Format every line of the entries below as a numbered list, leaving out any blank lines.

[START]

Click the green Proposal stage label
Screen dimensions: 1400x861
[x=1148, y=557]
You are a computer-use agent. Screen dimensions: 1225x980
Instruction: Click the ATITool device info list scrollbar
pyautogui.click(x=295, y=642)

[END]

→ **Solution for this task**:
1. Click the green Proposal stage label
2. Screen dimensions: 1400x861
3. [x=1148, y=557]
4. You are a computer-use agent. Screen dimensions: 1225x980
5. Instruction: Click the ATITool device info list scrollbar
6. pyautogui.click(x=295, y=642)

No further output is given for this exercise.